Scotland entered lockdown at exactly the same time as
the other parts of Britain. We did so because we were following the advice that
had been given to the British Government by the SAGE committee of scientific experts.
Boris Johnson announced a very cautious easing of this
lockdown some time ago, but Nicola Sturgeon decided that nothing would change
in Scotland. Why?
The SNP have come up with a document called “Scotland’s
route map through and out of the crisis”. Did Nicola Sturgeon write it? No. She
has no medical training. Did any other SNP politician write it? Perhaps someone
from the SNP is a member of the SAGE committee, but I doubt it. So, on whose
advice are we staying in lockdown and diverging from the advice given in
London?
The best scientists from every part of Britain are
already advising the UK Government so which scientists is Sturgeon using? Those
who couldn’t quite make it onto SAGE? No, she is using the same experts as the
Boris Johnson and his Government, but she is taking that advice and telling her
civil servants to give it a Scottish rinse and spin.

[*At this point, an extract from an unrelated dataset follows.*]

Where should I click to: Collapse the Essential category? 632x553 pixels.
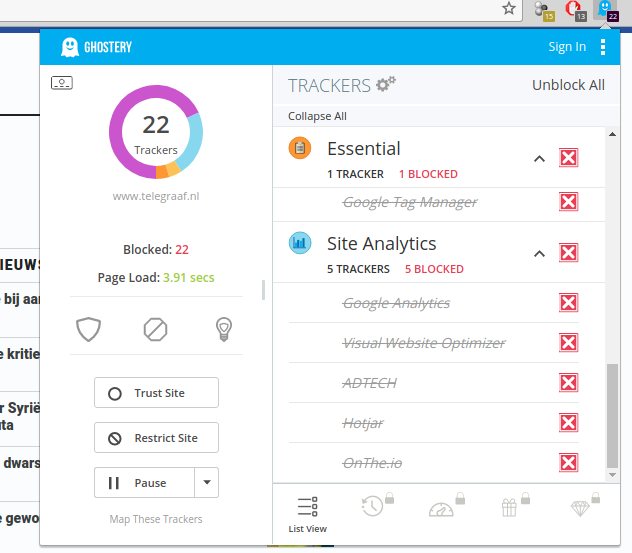coord(539,158)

The last time there was a major pandemic in Britain
was in 1968-1969. There was no devolution. Is there any evidence that Scotland
faired worse than other parts of Britain because we followed the same Government
advice? If not, why are we following different advice now? Any future inquiry
will have to ask Nicola Sturgeon if devolution saved any Scottish lives and if so,
how many? It must also ask whether devolution helped or hindered the British
response to Covid. If it turns out that devolution led to confusion and that
this confusion cost lives in any part of Britain then it will be imperative to
address questions why for instance SNP politicians expect to influence and vote
on health issues that apply only in England, but the British Government has no
say on health care in Scotland apart from funding it.
The Scottish route out of lockdown is remarkably similar
to the English route, because the science behind it is the same. Sturgeon may
allow or ban this or that on a particular date, but the essence of getting us to
go back to work and school is the same.
The future inquiry must ask Sturgeon how many Scottish
lives were saved by her deciding to wait a few weeks longer that Boris Johnson?
But more importantly it must ask her how many Scottish lives did her policy
cost.
There is a careful balance between the costs and benefits
of lockdown. There was no lockdown in 1968 and a certain number of British
people died as a result. But how many would have died if lockdown had been
introduced then. If no one had gone to work in 1968 for three or four months how
would this have changed the health outcomes in the next decades?
In the next few years we will discover quite a lot
about health in Scotland. It may be that the effect of lockdown lasting longer
in Scotland than in England will be measurable in terms of educational
attainment, unemployment, cancer rates, heart disease and poverty.
There is an experiment going on. We all entered
lockdown at the same time. But Scotland is choosing to leave later and move
more slowly than England. This could save lives in the short term, but what if
it costs them in the long run? In that case it will be the SNP and Nicola
Sturgeon who are to blame.
There is nothing intrinsically wrong with devolution.
There are various forms of it around the world, but devolution only works when
the devolved parts accept that they are subordinate. The states in the US and
the Länder in Germany do not think of themselves as countries or nations. They
are not continually agitating to be independent and therefore they are not
coming up with different policies for the sake of it and in order to justify
their existence. It means that this system of Government works well. Devolution
plus nationalism is explosive and unstable inherently. You have to take away
the one or the other.
Devolution in Britain is lopsided. England has none
while the SNP in particular continually uses the Scottish Parliament to assert
its independence while relying on Treasury money to fund that independence.
This has become incoherent.
Scotland cannot decide to leave lockdown later and more
slowly than the rest of Britain while these separate decisions are not funded
by the Scottish taxpayer and or Scottish borrowing. If Rishi Sunak is paying
Scottish wages and bailing out Scottish businesses, it cannot be that he has no
influence at all on when Scots return to work.
Because England is leaving lockdown earlier and more
quickly than Scotland, it will follow that English workers will no longer be
furloughed while Scottish workers wait for Nicola Sturgeon to tell us to start
earning money again? This means that English taxpayers pay for Sturgeon’s
desire to be different from England. This might have been justified if Covid
was significantly worse in most of Scotland, but it isn’t.
Devolution for the first time has led to border
controls in Britain. Covid is being used to further the SNP independence agenda.
While the gullible in England cheer on Nicola Sturgeon’s caution and
compassion, it may be costing Scottish lives by keeping us inactive, making us
fatter and ruining still further our education and job prospects. I have always
thought that the long-term economic costs of Covid would kill more than the disease.
If that is the case, then Nicola Sturgeon must be held to account for Jockdown,
but of course neither Scottish opposition politicians nor voters would dare to do that.